What is the difference between living and self-organized nature? Is it merely a question of quantity,
with life’s patterns just more intricate and numerous, or has some qualitative phase transition
occurred? The key difference might be agency, the autonomous pursuit of own goals. Life is
separate from its surroundings: each cell, or organism, or possibly even a proto-life assembly,
continuously evaluates its environment and, based on what it finds, acts on its own behalf. It is
through these acts of assigning value that life introduces meaning into the otherwise pointless
cosmos.


By having agency, life is very unlike any engineered device. Despite appearances, even highly
complex machines such as the large language models of artificial intelligence do not possess it.

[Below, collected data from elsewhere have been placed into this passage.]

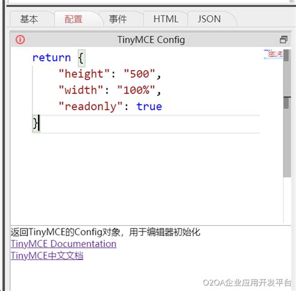Click the opening brace after return
Viewport: 296px width, 291px height.
(81, 58)
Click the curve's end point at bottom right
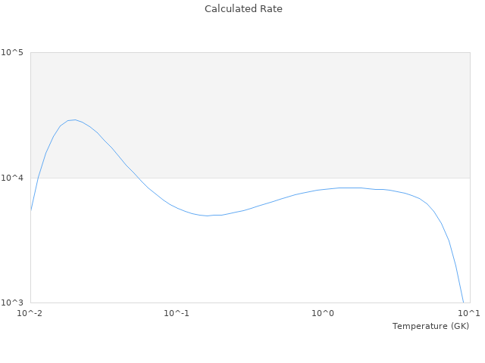This screenshot has width=485, height=363. pos(462,301)
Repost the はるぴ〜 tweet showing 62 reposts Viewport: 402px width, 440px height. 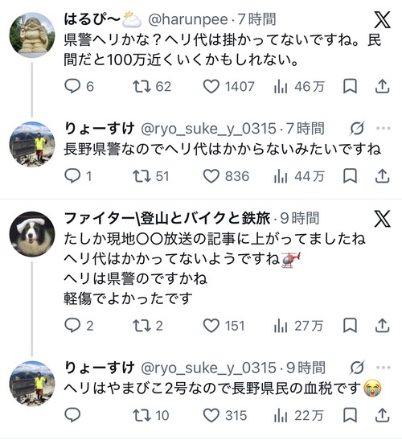142,86
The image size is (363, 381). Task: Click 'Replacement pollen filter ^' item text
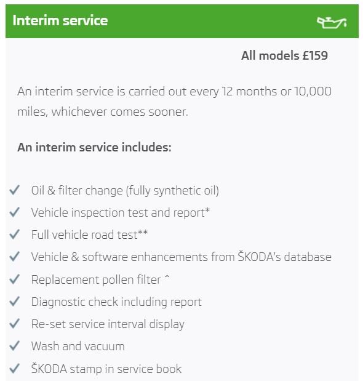[100, 279]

This lack of familiarity could explain why science and philosophy have struggled to come to grips
with purposeful phenomena like life and mind. However, that does not mean they should be treated
as mysterious forces forever beyond our understanding. Rather, we could draw lessons from
selforganized patterns, which are real, and explainable, even in the absence of a design.
The sculptures in Pathmakers are inspired by the emergence of agency, by the threshold between
the desolate and the purposeful. The Irrlys take their name (Norwegian for will-o’-the-wisps) from
the ghostly lights wandering across landscapes, especially marshes. A natural phenomenon, they
are ultimately caused by decomposing organic matter. The paths they trace are without purpose,
yet our minds assign them intentions.


The Agents are inspired by teleodynamics, the model for the emergence of agency (from
higherorder self-organization) proposed by the theoretician Terrence Deacon . The capsids,
boundaries between an inner self and the outer world, are simultaneously inert and in anticipation (4).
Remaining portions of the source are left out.